§ **Alıştırmalar**:
• 1. Aşağıdaki Mevlâna ile Şems üzerine metinde "Mevlâna, Şems'i tanıyınca" diye başlayan paragrafı temel bilgilerini koruyarak madde madde yeniden yazın.
• 2. Aşağıdaki Mevlâna ile Şems üzerine metne göre Mevlâna'nın, Şems'i tanıdıktan sonra Tanrı'yı aramayı bıraktığı yerlerin hepsini sıralayın.
• 3. Aşağıdaki Mevlâna ile Şems üzerine metni, son cümlesinden sonra sürdürün.

§ **Okuma metni**:
-.-.-
Ama zaten, insanın yaşamını baştan aşağı değiştiren olayların süresi hep böyle kısacık değil midir? Çok kısadırlar, ama yoğunluğu ve yarattığı sonuçlar bakımından bir ömre bedeldirler.
Mevlâna, Şems'i tanıyınca, Tanrı'yı kitaplarda, bilgide, ilimde değil, kendi gönlünde aramaya başlar. Şems kendisine aynadır. Gönlünde bulduğu Tanrı'yı Şems'te görür. Şems'e olan aşkı budur. Şems, Mevlåna'nın onun aracılığıyla kendi gönlünde bulup yaklaştığı Tanrı'ya duyduğu aşkın sembolüdür. Şems'e olan sevgisi, Tanrı'ya olan aşkının ölçüsüdür. Bu aşkın kendisinde yarattığı sarhoşluğu şarabın sarhoşluğuyla sembolleştirmiştir. Bu durumda Şems hem saki, hem şarap, hem de şarap Satıcısı olmaktadır.
Gene gel, gene.
-.-.-
§ **Veri kayıtları**:
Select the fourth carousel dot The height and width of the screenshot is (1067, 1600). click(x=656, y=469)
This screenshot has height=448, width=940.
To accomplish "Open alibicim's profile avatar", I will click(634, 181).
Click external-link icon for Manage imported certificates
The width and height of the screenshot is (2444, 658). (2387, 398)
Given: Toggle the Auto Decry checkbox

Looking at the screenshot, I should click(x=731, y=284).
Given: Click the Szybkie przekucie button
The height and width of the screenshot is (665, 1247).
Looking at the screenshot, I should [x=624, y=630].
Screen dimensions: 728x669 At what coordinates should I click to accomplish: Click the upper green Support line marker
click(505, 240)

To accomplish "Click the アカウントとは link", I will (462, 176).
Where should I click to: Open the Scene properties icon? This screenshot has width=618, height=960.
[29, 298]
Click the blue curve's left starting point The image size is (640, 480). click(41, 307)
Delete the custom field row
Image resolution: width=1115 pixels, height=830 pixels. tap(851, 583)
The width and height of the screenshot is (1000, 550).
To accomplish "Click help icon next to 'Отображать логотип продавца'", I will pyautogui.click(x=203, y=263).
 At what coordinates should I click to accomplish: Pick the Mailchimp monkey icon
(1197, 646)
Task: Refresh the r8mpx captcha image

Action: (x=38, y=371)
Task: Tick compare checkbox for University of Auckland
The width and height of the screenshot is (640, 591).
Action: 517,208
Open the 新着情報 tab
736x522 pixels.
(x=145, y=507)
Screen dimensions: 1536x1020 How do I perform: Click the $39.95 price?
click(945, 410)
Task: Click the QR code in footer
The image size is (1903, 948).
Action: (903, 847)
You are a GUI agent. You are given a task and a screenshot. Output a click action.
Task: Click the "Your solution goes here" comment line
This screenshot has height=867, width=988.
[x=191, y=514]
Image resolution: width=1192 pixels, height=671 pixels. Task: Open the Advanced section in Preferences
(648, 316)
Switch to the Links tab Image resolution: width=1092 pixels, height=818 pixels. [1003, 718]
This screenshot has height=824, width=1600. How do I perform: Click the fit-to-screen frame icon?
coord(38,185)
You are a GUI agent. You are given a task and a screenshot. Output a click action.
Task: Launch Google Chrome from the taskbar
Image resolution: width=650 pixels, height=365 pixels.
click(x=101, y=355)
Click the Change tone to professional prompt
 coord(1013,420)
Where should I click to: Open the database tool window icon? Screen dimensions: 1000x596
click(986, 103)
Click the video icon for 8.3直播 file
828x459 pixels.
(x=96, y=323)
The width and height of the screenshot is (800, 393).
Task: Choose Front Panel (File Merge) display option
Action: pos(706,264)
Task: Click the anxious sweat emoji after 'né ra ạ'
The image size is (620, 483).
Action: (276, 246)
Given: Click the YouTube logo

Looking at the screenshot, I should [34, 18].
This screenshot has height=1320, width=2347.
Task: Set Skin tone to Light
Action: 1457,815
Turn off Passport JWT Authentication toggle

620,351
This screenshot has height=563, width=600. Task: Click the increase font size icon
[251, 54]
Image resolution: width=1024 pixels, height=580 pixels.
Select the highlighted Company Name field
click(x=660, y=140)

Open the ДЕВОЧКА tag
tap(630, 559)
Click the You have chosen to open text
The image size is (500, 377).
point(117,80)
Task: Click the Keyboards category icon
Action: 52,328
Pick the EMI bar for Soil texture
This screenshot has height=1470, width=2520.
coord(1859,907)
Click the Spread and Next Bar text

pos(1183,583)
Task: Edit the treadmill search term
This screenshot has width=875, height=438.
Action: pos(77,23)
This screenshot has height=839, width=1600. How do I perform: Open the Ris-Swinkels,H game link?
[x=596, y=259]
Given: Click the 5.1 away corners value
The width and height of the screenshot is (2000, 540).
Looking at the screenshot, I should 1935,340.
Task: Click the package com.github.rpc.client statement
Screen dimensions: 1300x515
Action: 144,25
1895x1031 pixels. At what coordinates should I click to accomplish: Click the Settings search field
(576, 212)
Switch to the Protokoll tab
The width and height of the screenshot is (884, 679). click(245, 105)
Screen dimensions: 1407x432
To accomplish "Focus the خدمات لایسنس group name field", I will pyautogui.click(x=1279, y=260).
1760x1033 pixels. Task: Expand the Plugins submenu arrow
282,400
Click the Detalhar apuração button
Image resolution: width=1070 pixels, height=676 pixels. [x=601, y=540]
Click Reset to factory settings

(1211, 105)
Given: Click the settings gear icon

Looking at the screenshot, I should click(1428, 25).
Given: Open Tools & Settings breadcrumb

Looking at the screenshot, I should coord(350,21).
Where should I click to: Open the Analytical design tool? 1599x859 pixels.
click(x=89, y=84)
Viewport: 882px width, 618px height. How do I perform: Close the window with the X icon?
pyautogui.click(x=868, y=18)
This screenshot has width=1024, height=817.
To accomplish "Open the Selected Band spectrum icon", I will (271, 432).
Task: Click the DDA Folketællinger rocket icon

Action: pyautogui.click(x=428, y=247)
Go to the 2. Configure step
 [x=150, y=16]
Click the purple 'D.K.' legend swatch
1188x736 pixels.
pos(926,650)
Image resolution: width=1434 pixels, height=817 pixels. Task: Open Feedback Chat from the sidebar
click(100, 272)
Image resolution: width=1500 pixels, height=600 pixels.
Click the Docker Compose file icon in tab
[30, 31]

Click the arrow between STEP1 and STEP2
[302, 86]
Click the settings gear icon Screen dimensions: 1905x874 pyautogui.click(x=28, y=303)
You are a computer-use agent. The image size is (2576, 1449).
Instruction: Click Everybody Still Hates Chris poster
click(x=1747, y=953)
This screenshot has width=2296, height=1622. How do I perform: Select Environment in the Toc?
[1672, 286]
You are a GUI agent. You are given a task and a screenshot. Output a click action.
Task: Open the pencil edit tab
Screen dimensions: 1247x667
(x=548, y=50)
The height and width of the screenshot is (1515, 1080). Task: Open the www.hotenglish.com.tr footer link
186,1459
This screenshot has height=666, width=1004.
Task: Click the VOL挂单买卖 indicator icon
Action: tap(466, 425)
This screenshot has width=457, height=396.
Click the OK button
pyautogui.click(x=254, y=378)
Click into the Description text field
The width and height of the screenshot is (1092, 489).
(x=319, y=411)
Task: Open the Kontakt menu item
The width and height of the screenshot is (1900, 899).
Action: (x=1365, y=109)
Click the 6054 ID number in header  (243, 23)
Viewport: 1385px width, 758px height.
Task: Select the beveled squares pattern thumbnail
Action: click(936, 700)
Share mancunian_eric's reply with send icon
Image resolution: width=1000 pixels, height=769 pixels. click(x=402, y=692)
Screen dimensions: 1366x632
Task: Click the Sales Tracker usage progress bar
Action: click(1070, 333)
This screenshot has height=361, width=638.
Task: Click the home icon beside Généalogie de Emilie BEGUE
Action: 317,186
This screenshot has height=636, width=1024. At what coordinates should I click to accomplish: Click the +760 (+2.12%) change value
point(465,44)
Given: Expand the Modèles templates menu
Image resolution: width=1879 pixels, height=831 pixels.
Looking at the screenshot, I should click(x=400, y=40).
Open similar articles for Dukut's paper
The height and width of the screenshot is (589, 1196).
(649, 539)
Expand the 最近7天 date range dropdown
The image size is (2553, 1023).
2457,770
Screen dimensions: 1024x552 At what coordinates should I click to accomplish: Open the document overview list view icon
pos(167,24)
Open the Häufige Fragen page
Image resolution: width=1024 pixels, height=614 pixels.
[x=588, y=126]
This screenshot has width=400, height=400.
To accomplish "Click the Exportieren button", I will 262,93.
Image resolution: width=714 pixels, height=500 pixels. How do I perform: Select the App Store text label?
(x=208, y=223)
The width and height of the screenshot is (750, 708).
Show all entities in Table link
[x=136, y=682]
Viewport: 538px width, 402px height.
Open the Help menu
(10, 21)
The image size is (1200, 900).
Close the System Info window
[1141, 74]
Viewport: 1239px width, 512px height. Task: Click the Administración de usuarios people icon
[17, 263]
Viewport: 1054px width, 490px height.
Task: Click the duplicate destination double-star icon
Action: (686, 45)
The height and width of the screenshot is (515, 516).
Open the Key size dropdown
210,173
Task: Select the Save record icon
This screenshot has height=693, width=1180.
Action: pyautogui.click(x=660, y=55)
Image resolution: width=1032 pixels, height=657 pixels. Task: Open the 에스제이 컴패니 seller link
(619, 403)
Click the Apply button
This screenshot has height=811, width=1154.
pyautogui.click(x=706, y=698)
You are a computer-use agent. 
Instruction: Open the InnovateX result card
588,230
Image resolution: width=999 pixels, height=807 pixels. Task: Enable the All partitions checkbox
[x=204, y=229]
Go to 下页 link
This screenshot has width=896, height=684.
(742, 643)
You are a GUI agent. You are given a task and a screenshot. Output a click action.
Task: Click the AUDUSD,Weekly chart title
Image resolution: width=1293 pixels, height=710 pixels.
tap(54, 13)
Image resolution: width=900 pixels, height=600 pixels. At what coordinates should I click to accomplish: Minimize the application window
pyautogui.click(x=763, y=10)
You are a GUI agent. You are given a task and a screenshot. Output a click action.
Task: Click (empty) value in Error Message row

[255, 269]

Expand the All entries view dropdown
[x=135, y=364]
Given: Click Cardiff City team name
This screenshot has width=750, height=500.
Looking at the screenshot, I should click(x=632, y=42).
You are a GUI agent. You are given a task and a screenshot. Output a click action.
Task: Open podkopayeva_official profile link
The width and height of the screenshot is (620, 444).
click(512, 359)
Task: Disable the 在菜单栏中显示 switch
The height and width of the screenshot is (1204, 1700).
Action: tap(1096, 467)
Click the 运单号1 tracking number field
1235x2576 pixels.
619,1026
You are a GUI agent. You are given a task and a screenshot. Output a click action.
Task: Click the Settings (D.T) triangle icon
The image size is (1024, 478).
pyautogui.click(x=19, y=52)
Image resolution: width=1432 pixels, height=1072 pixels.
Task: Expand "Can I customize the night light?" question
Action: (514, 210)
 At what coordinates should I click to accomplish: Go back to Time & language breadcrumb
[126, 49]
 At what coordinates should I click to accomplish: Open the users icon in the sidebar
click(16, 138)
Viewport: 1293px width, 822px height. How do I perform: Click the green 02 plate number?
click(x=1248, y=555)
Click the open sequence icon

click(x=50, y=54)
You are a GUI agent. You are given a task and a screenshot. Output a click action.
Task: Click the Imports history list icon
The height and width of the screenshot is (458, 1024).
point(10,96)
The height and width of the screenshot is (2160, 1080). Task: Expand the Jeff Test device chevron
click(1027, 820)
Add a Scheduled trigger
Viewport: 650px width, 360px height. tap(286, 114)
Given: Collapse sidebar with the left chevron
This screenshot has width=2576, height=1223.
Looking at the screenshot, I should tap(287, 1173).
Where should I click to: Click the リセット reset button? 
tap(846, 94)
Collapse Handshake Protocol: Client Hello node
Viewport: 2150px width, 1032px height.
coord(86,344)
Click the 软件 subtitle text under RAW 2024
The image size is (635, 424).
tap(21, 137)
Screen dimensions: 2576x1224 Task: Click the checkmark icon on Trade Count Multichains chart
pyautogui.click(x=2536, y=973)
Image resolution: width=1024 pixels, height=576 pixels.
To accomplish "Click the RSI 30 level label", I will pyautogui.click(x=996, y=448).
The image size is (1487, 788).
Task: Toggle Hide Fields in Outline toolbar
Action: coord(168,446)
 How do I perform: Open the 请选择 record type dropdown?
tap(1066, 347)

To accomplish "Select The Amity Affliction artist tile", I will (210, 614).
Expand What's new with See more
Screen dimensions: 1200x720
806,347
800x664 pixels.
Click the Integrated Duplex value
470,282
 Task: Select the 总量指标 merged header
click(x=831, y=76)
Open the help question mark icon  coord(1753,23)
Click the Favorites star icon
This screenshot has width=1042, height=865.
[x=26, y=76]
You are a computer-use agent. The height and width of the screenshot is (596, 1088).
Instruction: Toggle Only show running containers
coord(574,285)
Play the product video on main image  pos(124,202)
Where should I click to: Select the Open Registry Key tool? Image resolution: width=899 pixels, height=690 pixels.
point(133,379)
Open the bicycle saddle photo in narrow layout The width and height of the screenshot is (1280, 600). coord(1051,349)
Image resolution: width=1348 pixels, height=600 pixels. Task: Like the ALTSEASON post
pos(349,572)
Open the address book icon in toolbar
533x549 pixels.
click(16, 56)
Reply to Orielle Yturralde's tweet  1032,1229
-.-.-
§ **Cevaplar**:
• 1.
- Mevlâna, Şems'i tanıyınca Tanrı'yı kitaplarda, bilgide ve ilimde değil, kendi gönlünde aramaya başlar.
- Şems ona aynadır; gönlünde bulduğu Tanrı'yı Şems'te görür.
- Şems, Mevlâna'nın onun aracılığıyla gönlünde bulduğu Tanrı'ya duyduğu aşkın sembolüdür; Şems'e olan sevgisi bu aşkın ölçüsüdür.
- Mevlâna, bu aşkın yarattığı sarhoşluğu şarap sarhoşluğuyla sembolleştirir; böylece Şems hem saki, hem şarap, hem de şarap satıcısı olur.

• 2. kitaplar, bilgi, ilim

• 3.
Ne olursan ol,
ister kafir ol, ister ateşe tap, ister puta,
ister yüz kere tövbe etmiş ol,
ister yüz kere bozmuş ol tövbeni.
Umutsuzluk kapısı değil bu kapı;
nasılsan öyle gel.
Fazla şey isteme ve kimseden daha fazla olma!
Merhem ve mum gibi ol, iğne gibi olma.
Eğer fenalık görmek istemiyorsan,
kötüleyici, kötülük öğretici, kötü düşünceli olma!
Felsefenin amacı, akıl ve bilgi yoluyla evreni ve insanın evrendeki yerini açıklamak iken, tasavvufun amacı ilahi aşk yoluyla, sezgiyle, Tanrı'ya ulaşmaktır.